The lack of Lombardi trophies is blamed on a coach who’s 18 games above .500 but can’t compete with the best in history, the taciturn, relentlessly enigmatic Bill Belichick.

Chris Simms, former NFL quarterback, said on Pro Football Talk: “Jerry has a point.  If we flipped the teams and Bill Belichick coaches Dallas and Jason Garrett coaches New England, the Cowboys would blow out the Patriots.”

Granting that until this season the Patriots had another advantage besides coaching: Tom Brady over Dak Prescott, who’s good enough to push Tony Romo into the booth, but not good enough to beat the Greatest Of All Time. 

Now that Brady is 42, perception is changing.  As Simms put it: “Dak Prescott is better at this point in his career than Tom Brady.”

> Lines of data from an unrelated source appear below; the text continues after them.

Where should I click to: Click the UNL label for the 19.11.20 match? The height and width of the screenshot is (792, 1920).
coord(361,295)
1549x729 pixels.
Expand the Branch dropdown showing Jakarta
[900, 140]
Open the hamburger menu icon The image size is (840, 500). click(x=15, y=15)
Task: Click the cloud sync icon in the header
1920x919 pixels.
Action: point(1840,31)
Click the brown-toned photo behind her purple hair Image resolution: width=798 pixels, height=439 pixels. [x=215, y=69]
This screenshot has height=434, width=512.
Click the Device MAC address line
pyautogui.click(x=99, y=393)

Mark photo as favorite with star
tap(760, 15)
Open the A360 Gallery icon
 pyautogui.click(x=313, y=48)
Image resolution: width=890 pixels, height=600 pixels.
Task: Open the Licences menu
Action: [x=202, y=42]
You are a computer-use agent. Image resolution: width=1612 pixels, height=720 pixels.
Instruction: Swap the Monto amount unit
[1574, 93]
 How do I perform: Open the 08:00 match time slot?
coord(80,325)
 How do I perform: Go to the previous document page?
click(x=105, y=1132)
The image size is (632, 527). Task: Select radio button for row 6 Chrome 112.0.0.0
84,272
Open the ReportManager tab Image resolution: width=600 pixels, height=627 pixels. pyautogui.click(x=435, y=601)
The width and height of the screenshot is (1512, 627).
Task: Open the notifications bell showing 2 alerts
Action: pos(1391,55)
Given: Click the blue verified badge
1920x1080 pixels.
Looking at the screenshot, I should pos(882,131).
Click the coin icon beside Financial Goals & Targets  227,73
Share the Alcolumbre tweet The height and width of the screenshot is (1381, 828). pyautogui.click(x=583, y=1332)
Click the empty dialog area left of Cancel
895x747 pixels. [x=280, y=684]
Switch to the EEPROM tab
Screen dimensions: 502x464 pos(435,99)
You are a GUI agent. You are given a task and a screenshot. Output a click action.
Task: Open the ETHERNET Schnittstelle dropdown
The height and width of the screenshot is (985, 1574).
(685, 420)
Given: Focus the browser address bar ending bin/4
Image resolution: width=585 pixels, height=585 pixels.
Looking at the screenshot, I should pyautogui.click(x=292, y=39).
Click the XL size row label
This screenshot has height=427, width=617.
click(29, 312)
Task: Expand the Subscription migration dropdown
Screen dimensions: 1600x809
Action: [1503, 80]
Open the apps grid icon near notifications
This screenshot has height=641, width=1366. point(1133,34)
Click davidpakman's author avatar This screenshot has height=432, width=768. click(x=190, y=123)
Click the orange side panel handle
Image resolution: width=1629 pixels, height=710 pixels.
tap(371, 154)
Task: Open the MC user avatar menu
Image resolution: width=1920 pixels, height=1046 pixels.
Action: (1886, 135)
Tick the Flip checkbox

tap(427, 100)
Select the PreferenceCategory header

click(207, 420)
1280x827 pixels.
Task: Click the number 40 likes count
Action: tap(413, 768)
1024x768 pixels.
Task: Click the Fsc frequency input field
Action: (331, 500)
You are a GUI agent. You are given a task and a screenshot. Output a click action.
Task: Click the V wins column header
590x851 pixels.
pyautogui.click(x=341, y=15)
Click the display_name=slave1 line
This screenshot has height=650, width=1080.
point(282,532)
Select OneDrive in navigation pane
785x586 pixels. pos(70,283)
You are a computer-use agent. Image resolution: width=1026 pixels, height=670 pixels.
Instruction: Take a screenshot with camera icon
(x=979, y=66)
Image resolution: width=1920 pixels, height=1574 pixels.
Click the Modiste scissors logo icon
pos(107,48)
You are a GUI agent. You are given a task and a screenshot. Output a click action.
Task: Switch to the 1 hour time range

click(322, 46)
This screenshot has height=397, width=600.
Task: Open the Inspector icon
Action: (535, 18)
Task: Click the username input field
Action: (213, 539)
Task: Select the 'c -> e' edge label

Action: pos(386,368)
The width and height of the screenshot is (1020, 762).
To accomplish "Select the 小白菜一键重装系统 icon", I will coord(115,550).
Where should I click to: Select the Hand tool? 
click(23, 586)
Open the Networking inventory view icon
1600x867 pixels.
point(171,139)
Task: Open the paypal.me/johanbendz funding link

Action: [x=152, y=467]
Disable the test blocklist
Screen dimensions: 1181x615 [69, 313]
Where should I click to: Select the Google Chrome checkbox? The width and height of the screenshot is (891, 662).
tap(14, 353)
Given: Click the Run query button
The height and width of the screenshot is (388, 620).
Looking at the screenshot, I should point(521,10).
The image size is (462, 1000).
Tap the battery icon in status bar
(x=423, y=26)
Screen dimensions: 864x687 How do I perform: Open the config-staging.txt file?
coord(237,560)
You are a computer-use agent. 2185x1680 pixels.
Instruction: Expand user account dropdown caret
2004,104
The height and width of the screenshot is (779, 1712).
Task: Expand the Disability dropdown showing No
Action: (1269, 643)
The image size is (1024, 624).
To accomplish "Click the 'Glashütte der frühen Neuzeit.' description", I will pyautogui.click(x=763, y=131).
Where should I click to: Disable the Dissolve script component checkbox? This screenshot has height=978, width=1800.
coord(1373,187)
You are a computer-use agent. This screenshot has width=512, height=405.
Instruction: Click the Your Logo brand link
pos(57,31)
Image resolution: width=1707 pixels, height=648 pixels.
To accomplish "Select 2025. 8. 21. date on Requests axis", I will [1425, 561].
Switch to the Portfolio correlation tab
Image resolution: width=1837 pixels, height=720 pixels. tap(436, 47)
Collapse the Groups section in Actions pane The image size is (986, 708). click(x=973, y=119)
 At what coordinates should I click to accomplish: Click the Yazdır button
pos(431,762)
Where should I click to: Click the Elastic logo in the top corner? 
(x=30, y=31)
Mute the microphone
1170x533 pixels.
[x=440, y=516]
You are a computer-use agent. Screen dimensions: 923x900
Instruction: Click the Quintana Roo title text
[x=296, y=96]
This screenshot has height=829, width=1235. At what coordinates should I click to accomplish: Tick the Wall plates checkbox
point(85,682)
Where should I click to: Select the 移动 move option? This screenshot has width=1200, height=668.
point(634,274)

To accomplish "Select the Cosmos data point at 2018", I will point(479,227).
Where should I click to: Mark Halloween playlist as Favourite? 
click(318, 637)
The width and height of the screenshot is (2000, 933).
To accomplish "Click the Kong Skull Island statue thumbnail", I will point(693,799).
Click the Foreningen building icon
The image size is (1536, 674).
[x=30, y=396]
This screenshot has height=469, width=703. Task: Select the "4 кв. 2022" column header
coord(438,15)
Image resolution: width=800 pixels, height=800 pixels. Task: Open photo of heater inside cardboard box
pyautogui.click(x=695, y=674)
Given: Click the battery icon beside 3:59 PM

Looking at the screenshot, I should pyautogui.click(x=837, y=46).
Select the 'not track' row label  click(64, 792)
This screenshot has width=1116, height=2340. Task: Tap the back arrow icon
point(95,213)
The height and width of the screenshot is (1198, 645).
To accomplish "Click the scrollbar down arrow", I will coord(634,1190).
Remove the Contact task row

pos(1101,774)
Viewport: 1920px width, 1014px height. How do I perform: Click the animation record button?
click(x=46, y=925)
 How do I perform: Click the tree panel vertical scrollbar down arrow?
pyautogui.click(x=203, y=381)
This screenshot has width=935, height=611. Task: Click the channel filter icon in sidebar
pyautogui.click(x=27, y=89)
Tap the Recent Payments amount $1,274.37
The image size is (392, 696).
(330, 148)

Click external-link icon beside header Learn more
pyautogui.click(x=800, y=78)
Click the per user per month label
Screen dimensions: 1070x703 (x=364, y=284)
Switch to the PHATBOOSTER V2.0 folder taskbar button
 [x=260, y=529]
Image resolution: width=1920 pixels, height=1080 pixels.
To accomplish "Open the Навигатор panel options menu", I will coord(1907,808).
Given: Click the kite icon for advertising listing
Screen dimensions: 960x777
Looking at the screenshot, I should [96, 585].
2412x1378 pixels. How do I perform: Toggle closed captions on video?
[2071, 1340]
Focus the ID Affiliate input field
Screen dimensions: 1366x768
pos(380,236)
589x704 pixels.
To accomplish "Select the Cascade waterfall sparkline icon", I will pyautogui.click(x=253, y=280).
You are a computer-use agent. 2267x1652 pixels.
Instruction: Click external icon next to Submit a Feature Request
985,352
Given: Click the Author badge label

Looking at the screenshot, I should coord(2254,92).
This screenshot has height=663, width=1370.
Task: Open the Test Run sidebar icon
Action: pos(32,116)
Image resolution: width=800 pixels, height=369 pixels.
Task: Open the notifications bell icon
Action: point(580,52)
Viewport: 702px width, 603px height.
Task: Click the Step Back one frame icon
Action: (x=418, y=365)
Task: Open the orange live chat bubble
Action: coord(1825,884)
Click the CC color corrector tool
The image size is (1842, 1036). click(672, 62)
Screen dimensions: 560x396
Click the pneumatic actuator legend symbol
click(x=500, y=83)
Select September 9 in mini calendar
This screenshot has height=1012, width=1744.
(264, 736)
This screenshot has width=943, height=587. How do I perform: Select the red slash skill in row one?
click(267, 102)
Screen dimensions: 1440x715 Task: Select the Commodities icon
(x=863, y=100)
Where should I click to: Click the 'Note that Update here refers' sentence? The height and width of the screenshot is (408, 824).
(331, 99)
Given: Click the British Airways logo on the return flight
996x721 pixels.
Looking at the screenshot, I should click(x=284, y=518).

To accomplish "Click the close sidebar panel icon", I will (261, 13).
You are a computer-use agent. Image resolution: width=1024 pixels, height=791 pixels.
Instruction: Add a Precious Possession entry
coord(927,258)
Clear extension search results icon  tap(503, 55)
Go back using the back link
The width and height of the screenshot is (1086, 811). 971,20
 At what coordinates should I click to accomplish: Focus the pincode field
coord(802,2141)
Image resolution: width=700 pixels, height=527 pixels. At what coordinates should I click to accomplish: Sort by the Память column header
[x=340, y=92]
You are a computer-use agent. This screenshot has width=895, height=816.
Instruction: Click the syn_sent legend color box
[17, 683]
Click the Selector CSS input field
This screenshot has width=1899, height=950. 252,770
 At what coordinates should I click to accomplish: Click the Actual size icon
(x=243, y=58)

It’s true his receivers are mostly scrap, but Brady’s leadership, always  impeccable, came under scrutiny at NRG. He didn’t help the self-esteem of his young teammates by getting captured on TV screens faulting their physical and mental quickness.

The Patriots were far less effective playing Houston than they had been a week earlier against Dallas.   The 28-22 score was not indicative; the champs were outgained 418-276.

They were even outsmarted.  

It’s folly to try a trick play on Belichick.  But his protégé, Bill O’Brien, got a touchdown from quarterback Deshaun Watson grabbing a triple-option pitch as if he’s Lamar Jackson.  

It’s difficult to imagine such daring from Jason Garrett.  It was his team that was tricked Thursday, when the Bills scored on a double reverse pass from a wide receiver.

It’s also difficult to imagine Obie thinking of such dazzle, but Houston’s head coach of six years is finally acting like a head coach — inspiring others instead of doing everything himself.  He generously credited his staff with designing the red zone special; all he did was say when.

After the game, he got a dead-fish handshake from Belichick, supposedly because of Obie’s tampering on the offseason with Patriots draft wizard Nick Caserio.  The Texans have since abandoned that costly pursuit, and O’Brien was hoping he’s good again with his former boss. Didn’t look like it. Perhaps Belichick sees the Texans as a threat to his empire.

Not to make too much of the Patriots falling apart like a stale taco.  They were so sapped by a flu epidemic that they flew south in two planes, one for the nine who had been too ill to practice.

But I can’t help thinking Belichick is shaken by the athleticism and speed of the Texans.  Jerry Jones should be worried about losing his state.

Who do you want at quarterback, Prescott or Watson?   

And for all the accolades won by the Dallas line, do you want blind-side protection from Tyron Smith, who’s already broken down at 28?  Or would you rather trust Laremy Tunsil? He’s 25 and showing no ill effects from anything inhaled three years ago from a suspicious pipe.

Barring calamitous injury, Houston seems certain of a top-3 pass offense for the next three years at least.  I can see why Jones is holding off on granting Prescott the contract extension he promised in September. Dak will make more than Kirk Cousins money– $28 million per year – huge cap hit.

Cousins is a cautionary tale.  His passer rating is better than Russell Wilson’s, but he still bears the stigma of shrinking in bright lights.  He’s 0-8 after Monday Night’s 37-30 thrilling but losing try in Seattle.

Prescott’s big-game resume is equally sparse.  The Cowboys haven’t beaten a winning team this season.  Not that it matters in the NFC Least. Dallas is leading at 6-6.  Philadelphia is runner-up at 5-7 following an unfortunate encounter with the tanking Dolphins.

The Eagles have the softer close – two dates with the Giants, one with the Redskins, wrapped around the Cowboys on Dec. 22 at Lincoln Financial.  

Romo, commenting for CBS, said, “The game with Philadelphia in Week 16 will determine the division winner.  If they string together some wins in the playoffs, nobody’s gonna care about what happened here.”

That’ true, of course.  If the ‘Boys clinch their division, they coast out the final week of the regular season.  A short fuse finds a spark, they’re hot in January, Zeke finally in shape, Jerry backing out of the picture and videos.  

But when you seriously ponder the Texans, 8-4 even with J.J. Watt and Lamar Miller out for the season, their future looks more promising than Jerry’s Cowboys.   What used to be America’s Team struggles to hold onto the heart of Texas.